現在ではほぼ見ることがなくなったS2です。


前述のS3より少し前、X10発売の少し後に販売していたモデルです。
S4の初期バージョンとほぼ同時に発売された様に記憶しています。
 
こちらは写真の様に、S3、S4とは異なり、X10を彷彿させる筐体形状を採用しています。
サイズ的にはX5より短く、X20と同等くらいの大きさです。
(上からX20、S2、X5)
 
そのため、装着感についてもX10やX5と同様、ストレスのない良好なものになっています。
 
ケーブルの材質はX10と同様のものですが、こちらの方が多少太くなっている様な気がします。
 
コネクタ形状はL型でケーブルへ繋がる部分の処理はX10などと同等。
 
重量は筐体素材がプラスチックなので軽量でX20の様に自重で徐々に抜け落ちてくる様なこともありません。
 
タッチノイズについてはX10同様と言ったところです。
 
ビルドクオリティは当時の値段(¥6980-)としては申し分なく、X10などと形状が似ている事もあって十分満足できるものとなっています。
 
さて、そのサウンドは、弾む様な低域とクリアでハッキリと主張する高域、それでいて埋もれない中域と言う、おおよそ文句のつけどころの無いクリプシュサウンドとなっています。
 
特に低域の表現はとても特徴的で、「弾力のある」低域をとてもわかりやすく表現します。
 
よくklipschのスピーカーはロック向き、などと言いますが、この機種においても同様で、レスポンスの良いキレのある低域表現は、ロックやハイテンポのJazzとの相性が抜群でハマると離れられなくなる様なサウンド。
 
低域に負けず劣らず高域の表現も特徴的。
X10に見られる様なとてもクリアでちょっと刺激的な、いかにもクリプシュと言うサウンド。
 
これら高域、低域が特徴的で、主張するのですが、自分を中心に広がっていくサウンドイメージや、高低に負けずに前面に出る中域はしっかりと維持されていて、聞いていて不満を感じることがなく、とても楽しいサウンドです。
 
低域と高域のコントラストがとてもはっきりしていて、今聞き返しても満足感の高いサウンドですね。
 
 
さて、このS2と言うモデルは、約1年後にS3が発売されたタイミングですぐにディスコンになっています。

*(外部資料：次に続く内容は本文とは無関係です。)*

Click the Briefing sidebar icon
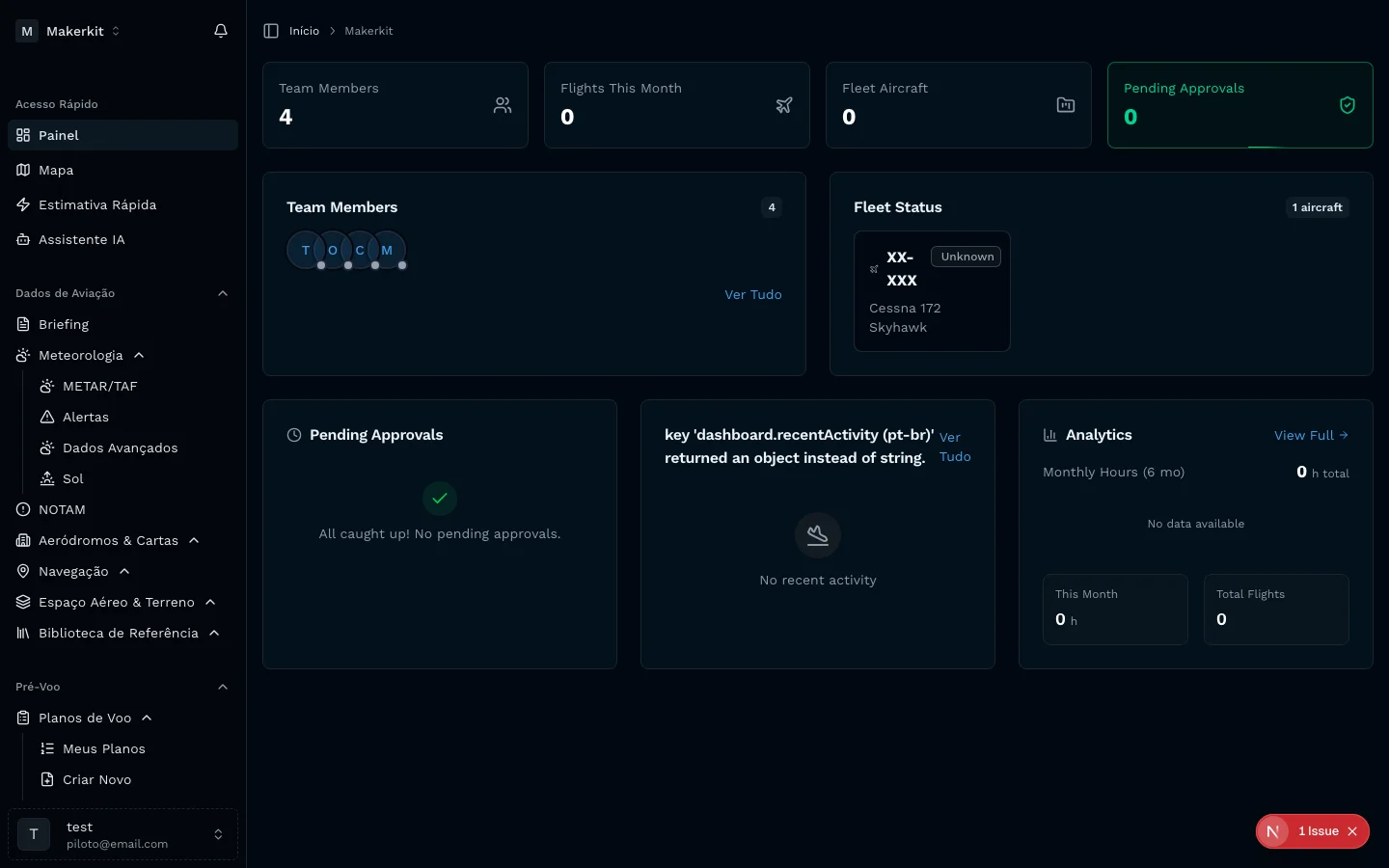Screen dimensions: 1389x868 coord(23,324)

故に、今現在では新品はおろか中古市場でもほぼ見かけず、入手はほぼ不可能な状況となっています。
原因を推察するに、恐らくはS4との棲み分けが上手くなかったのかなと思われます。
 
実際、S4と本機の聞き比べを行うと、そのサウンドは驚くほど似ています。
各製品に対するメーカーの志というかブレのなさにはおどろかされます。
詳細に比べれば、ドライバーの差(S4の方がサイズが大きく、S2がシングルコイルなのに対してS4はデュアルコイル)からくるサウンドの余裕感だったり、余裕からくる解像度だったりに差異はありますが、並べて比べなければわかる人は少ないでしょう。
 
形状からも、S2はXシリーズのエントリー機、S4はダイナミックドライバーの新機軸とメーカー側は考えていたのかもしれません。
 
しかしながら、両者には使い分けできるほどのサウンドの差は無く、明確なのはデザインの差のみで値段は1.5倍ほどと、ユーザー側からはチョット
選び辛いモノでした。
その様な状況下で、きっとダイナミックドライバー型はS4基軸で売っていく様に戦略が変わったのでしょう。
 
そこで出来上がったのが、S4とデザイン上からもシリーズ感が明確で、S2のために作ったドライバーの流用で低価格版としたS3が登場すると言った筋書きが透けて見えます。
 
S3の記事で散々ディスりましたが、S2で完成されたサウンドは筐体を変える事で正直台無しになってしまいました。
 
と、そんな予想から、それぞれを聴き比べると、S3かわいそうな子、的な考えになってしまいますが、型式上同一ドライバーであってもS2とS3はビックリするほどサウンドが違います。
S2は超高級と言うクラスを知らなければメイン機に据えてもいけるのでは?と思うサウンドです。
 
奇跡的にどこかで出会ったなら、手に入れてみるのも面白い機種かなと思います。
 
最後に、こちらのモデルは「パワフル」「エネルギッシュ」と言ったサウンド傾向で解像度はそこそこと言った感じなので、組み合わせるプレイヤーはクール系で解像度の高いモデルとの組み合わせがいい感じです。
私のところでは、AK100やグランビートがマッチする様です。